Elle raconte, ce dont l'on se doute mais qu'on ne peut qu'imaginer tant qu'on ne l'a pas vécu, que les traitements sont difficiles, la chimio notamment . "Le pire a été la perte de mes cheveux ; un soir j'entre dans la salle de bains pour me déshabiller et je me passe la main dans les cheveux. Là, une poignée est tombée. J'ai vu mon état se dégrader." Mais encore une fois, Marie prend les choses en main : "J'ai demandé à mon mari de me tondre la tête car je ne voulais pas qu'un inconnu le fasse. Et contre toute attente, cela s'est transformé en un moment familial car mon fils a tenu à participer en faisant des bizarreries avec la tondeuse dans mes cheveux. Ce moment nous a fait rire." Bluffant.

Après cette ablation, de nombreuses séances de chimiothérapie et de rayons, Marie a son premier contrôle en juin 2015. Tout va bien il n'y a aucun signe de ce cancer contre lequel elle a lutté. Si elle doit encore être surveillée sur des bases régulières, elle est aujourd'hui sur la bonne voie et peut regarder cet épisode de sa vie avec recul et lucidité.

"Mon cancer a révélé ma personnalité. On m'a enlevé un sein, pas un organe.
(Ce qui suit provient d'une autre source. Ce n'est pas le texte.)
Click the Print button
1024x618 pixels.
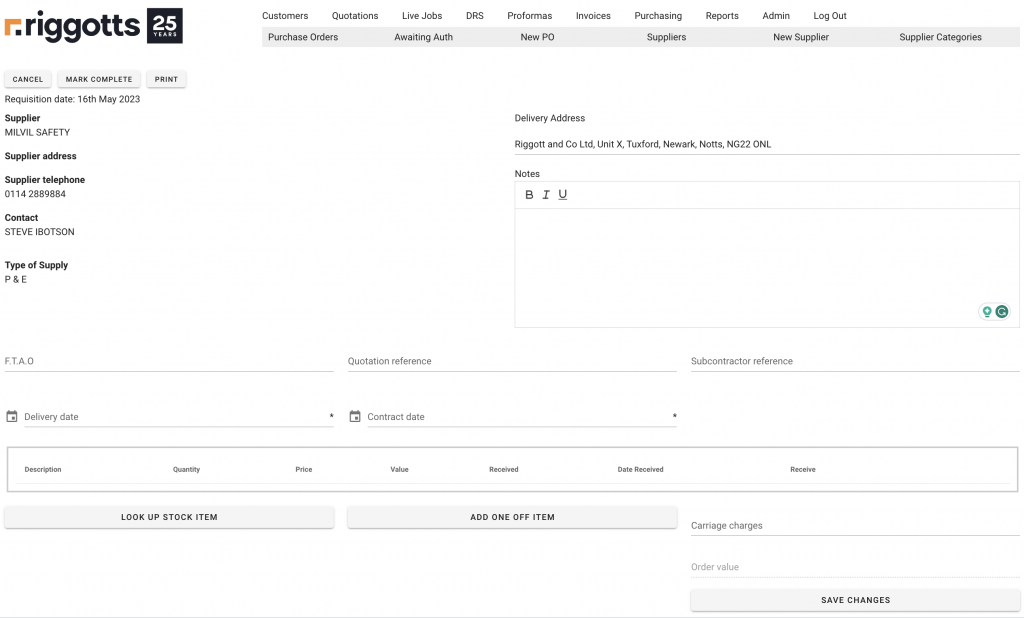click(166, 79)
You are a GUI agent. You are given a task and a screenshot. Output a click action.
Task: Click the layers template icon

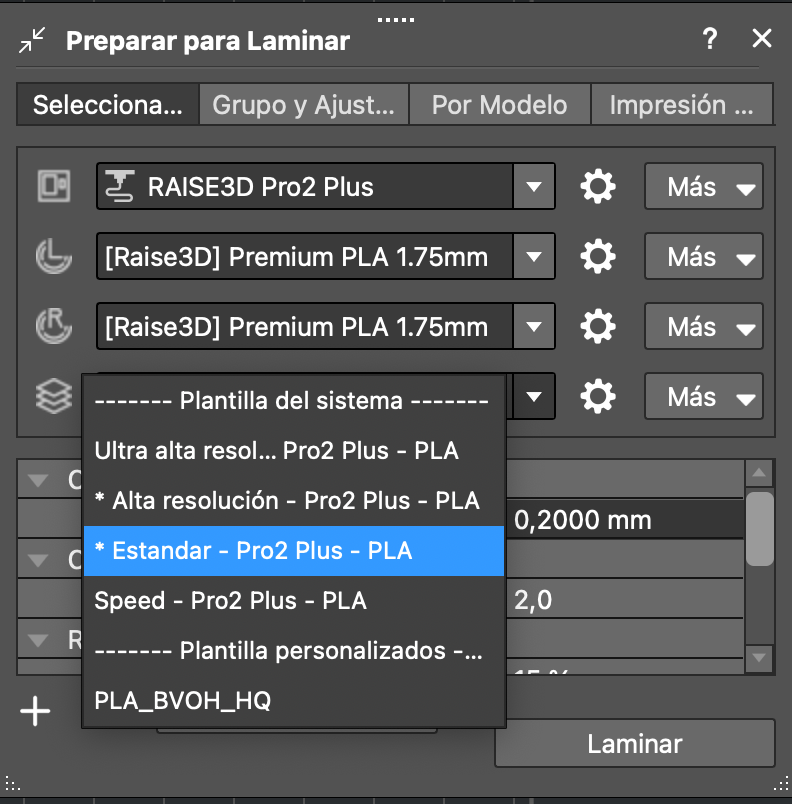tap(53, 398)
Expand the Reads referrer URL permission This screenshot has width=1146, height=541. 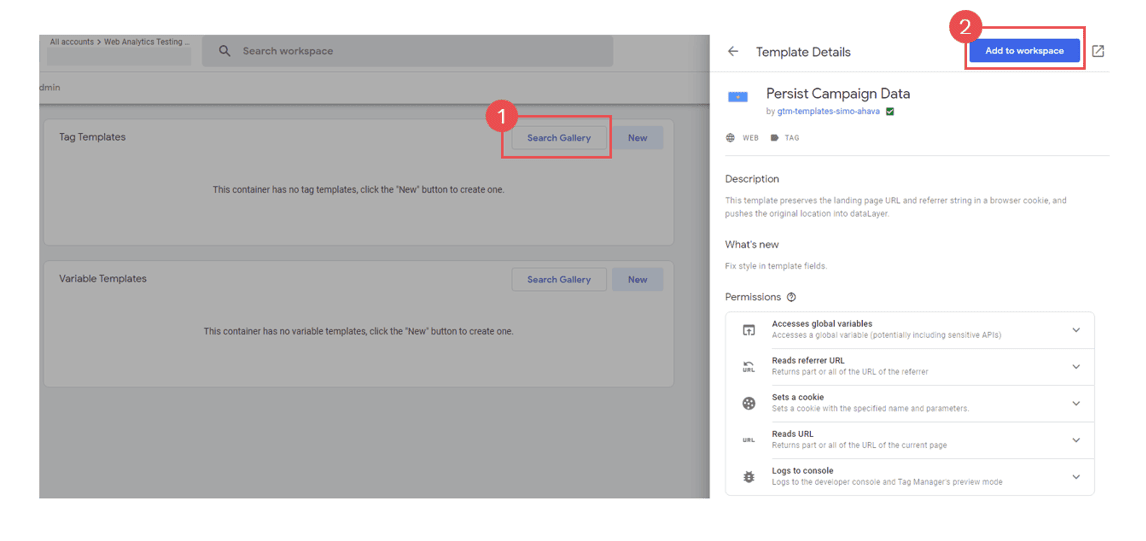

Quand on a un cancer, on n’a pas le choix on doit faire une pause et donc il faut vivre ces moments-là, car ils peuvent nous apprendre des choses. Dans cette histoire, je me sens grandie." Elle nous explique enfin comment la maladie a changé sa façon de voir la vie. "Désormais quand j'ai du temps libre je sais que le ménage, par exemple, peut attendre. Si j'ai envie de lire un livre ou de faire du sport, c'est prioritaire." Et Marie de conclure malicieusement. "Vous savez, je suis beaucoup plus femme aujourd'hui qu'avec mes deux seins."